V. DIREITO DE MORTE E PODER SOBRE A VIDA

       Por muito tempo, um dos privilégios característicos do poder soberano fora o direito de vida e morte, embora exercido de maneira limitada. Tal direito se dava como direito de confisco dos bens, do tempo, dos corpos e da vida. A partir da época clássica, há uma transformação, o direito de morte tenderá a se apoiar nas exigências de um poder que gere a vida.  Pode-se dizer que o velho direito de causar a morte ou deixar viver foi substituído por um poder de causar a vida ou devolver à morte.

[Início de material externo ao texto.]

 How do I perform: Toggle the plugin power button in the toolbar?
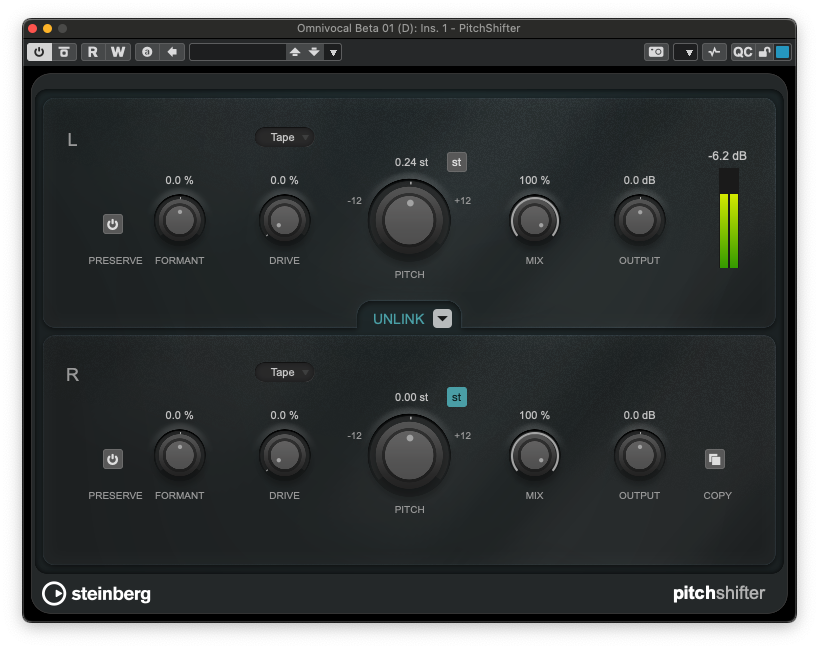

       Concretamente, esse poder sobre a vida desenvolveu-se a partir do século XVII, em duas formas principais, o primeiro centrado no corpo como máquina, em seu adestramento assegurado por procedimentos de poder que caracterizam as disciplinas: anátomo-política do corpo humano. O segundo que se formou por volta da metade do século XVIII, centrou-se no corpo-espécie, no corpo como suporte de processos biológicos assumidos mediante toda uma série de intervenções e controles reguladores: uma bio-política da população.
      Este bio-poder foi elemento indispensável ao desenvolvimento do Capitalismo, que só pode ser garantido à custa da inserção controlada dos corpos no aparelho de produção. Uma outra consequência deste desenvolvimento do bio-poder é a importância crescente assumida pela atuação da norma, à expensas do sistema jurídico da lei. Mas um poder que tem a tarefa de se encarregar da vida terá necessidade de mecanismos contínuos, reguladores e corretivos. Uma sociedade normalizadora é o efeito histórico de uma tecnologia de poder centrada na vida.
      O sexo se encontra na articulação entre os dois eixos ao longo dos quais se desenvolveu toda a tecnologia política da vida, de um lado faz parte das disciplinas dos corpos e de outro à regulação das populações. O sexo é acesso, ao mesmo tempo, à vida do corpo e à vida da espécie.